Exercise goal: Find every line of the records that has "Viewport" and return it.
○ ○ ○
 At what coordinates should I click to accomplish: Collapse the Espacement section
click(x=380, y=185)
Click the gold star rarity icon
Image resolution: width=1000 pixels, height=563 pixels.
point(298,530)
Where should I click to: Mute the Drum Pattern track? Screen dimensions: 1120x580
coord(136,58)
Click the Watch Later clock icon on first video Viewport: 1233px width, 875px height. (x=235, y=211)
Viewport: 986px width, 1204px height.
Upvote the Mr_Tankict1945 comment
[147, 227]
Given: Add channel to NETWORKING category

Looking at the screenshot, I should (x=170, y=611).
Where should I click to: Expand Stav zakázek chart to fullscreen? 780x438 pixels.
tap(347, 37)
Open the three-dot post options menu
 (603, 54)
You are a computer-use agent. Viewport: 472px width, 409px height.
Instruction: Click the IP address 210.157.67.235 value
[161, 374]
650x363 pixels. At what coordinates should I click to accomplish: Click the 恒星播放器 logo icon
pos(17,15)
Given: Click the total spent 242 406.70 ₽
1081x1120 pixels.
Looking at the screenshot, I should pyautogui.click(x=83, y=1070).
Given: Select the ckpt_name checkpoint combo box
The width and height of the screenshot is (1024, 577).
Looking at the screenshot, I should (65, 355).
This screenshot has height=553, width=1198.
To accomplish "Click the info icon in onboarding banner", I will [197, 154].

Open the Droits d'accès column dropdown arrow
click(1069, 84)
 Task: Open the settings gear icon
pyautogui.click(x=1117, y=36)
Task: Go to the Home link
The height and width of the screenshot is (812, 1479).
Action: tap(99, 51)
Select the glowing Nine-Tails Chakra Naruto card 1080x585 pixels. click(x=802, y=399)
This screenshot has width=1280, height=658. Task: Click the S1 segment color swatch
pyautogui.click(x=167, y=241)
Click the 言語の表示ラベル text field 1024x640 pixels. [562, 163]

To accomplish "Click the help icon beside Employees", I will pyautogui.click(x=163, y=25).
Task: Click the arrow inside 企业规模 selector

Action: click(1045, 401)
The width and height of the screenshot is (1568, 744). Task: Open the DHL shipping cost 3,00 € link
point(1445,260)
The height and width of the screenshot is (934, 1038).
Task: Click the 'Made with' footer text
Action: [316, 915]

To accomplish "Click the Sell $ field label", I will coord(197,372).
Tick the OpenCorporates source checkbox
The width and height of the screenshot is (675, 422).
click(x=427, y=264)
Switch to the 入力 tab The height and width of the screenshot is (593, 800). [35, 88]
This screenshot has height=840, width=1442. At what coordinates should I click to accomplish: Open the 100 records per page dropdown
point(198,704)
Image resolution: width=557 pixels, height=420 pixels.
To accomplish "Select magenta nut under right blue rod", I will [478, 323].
○ ○ ○
Problem solution:
Click the Watch Later clock icon on first video Viewport: 1233px width, 875px height. (x=235, y=211)
Viewport: 986px width, 1204px height.
You are a computer-use agent. Viewport: 472px width, 409px height.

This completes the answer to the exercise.